Il y a une publicité qui tourne de ce temps ci, je sais pas si vous l'avez vu; c'est au sujet de je ne sais plus quel VUS, et le thème c'est "si on tournait toujours à gauche, où est-ce que ça nous mènerait?", et on y voit des petits-bourgeois partir à la bohème avec force sourires béats et cheveux au vent à la découverte de sites enchanteurs et inaccessibles, en tournant toujours à gauche. Ça m'a inspiré, et j'ai décidé de tenter l'expérience: moi aussi je veux faire comme les cravates et me prendre pour un explorateur de la frontière sauvage.

Évidemment j'ai pas vraiment les moyens de me payer un Rav4 – ou c'était tu un Murano? Crisse, ils se ressemblent tous – déjà que juste m'acheter un pneu pour mon vélo va mettre mon budget sur la corde raide, mais qu'à cela ne tienne, j'irai à pied. Pas de carte, pas de bagages, au petit bonheur et à la fortune du pot: on part tu à l'aventure ou ben on part pas? Voici donc le compte-rendu de cette formidable expédition, que je vous décrirai au jour le jour.

JOUR 1: On tourne à gauche! – C'est aujourd'hui qu'a vraiment débuté mon aventure, alors que j'ai entamé mon premier virage à gauche. Déjà les difficultés commencent alors que je suis acueilli par le climat hostile du pays; par ici, le temps alterne entre il vient de pleuvoir, il va pleuvoir, et il pleut. J'entreprends de remonter le cours de la rue Cuvillier, l'esprit aux aguets. Flaques d'eau infranchissables, crottes de chien tapies dans la pénombre, les dangers ne manquent pas pour le voyageur imprudent.

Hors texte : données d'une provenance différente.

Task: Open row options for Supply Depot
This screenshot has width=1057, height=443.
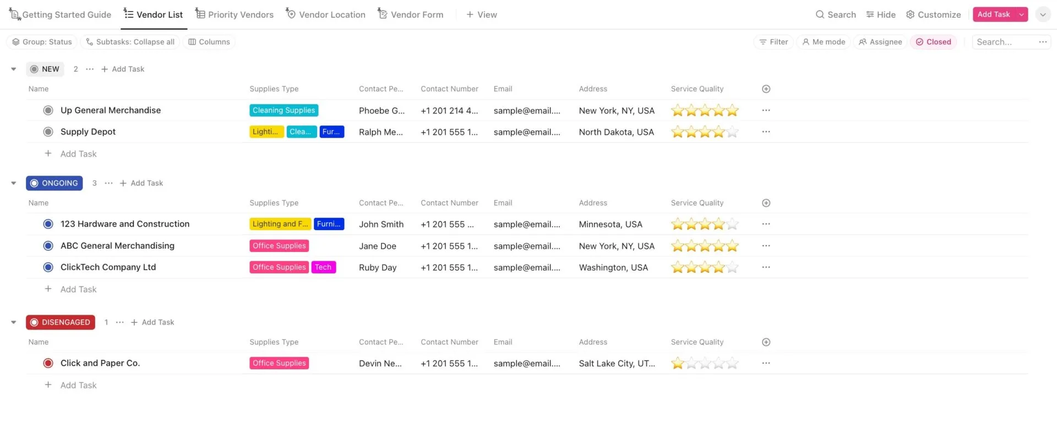Action: click(766, 132)
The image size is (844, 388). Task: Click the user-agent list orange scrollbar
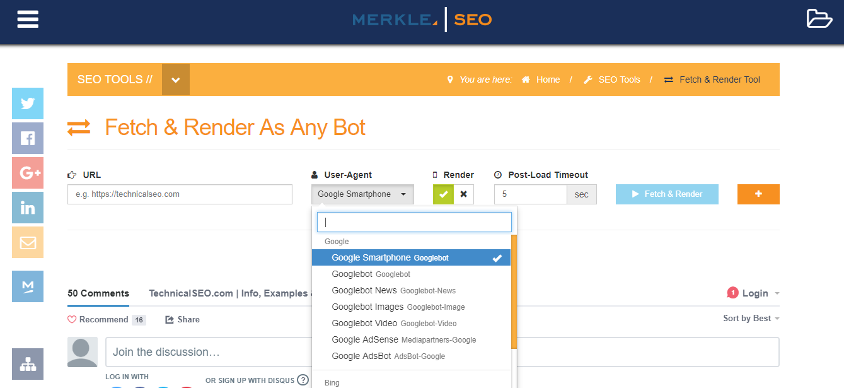(514, 291)
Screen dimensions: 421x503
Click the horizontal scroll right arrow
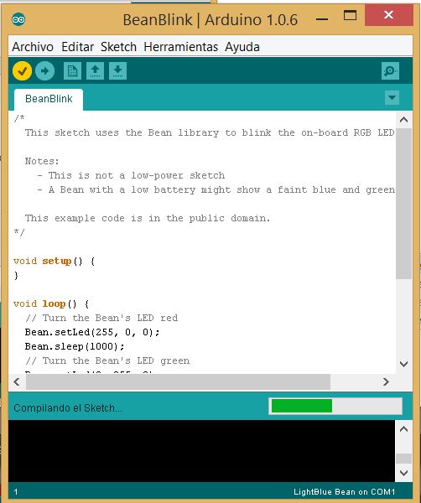tap(386, 381)
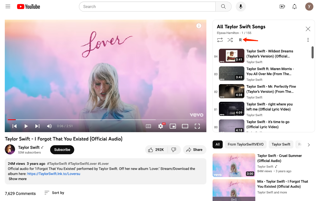This screenshot has width=321, height=201.
Task: Open the Sort by comments dropdown
Action: point(54,192)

JOUR 1: À gauche toute! – Mon expédition prends un tournant sous le signe de la témérité alors que je m'engage résolument dans la ruelle longeant au sud de la rue Adam: sortons des sentiers battus! Ici les flaques sont plus nombreuses et plus profondes; le silence est pesant, oppressant, entrecoupé seulement par les rumeurs de lointaine circulation apportées par le vent, ainsi que par les rythmes primitifs d'une musique rudimentaire martelée par les subwoofers d'une tribu de casquettes célébrant quelque rite barbare dans la cour arrière de leur triplex. Je presse le pas, inquiet des légendes racontant les effets débilitants sur le cerveau humain de ces mélopées issues d'esprits incultes et atrophiés.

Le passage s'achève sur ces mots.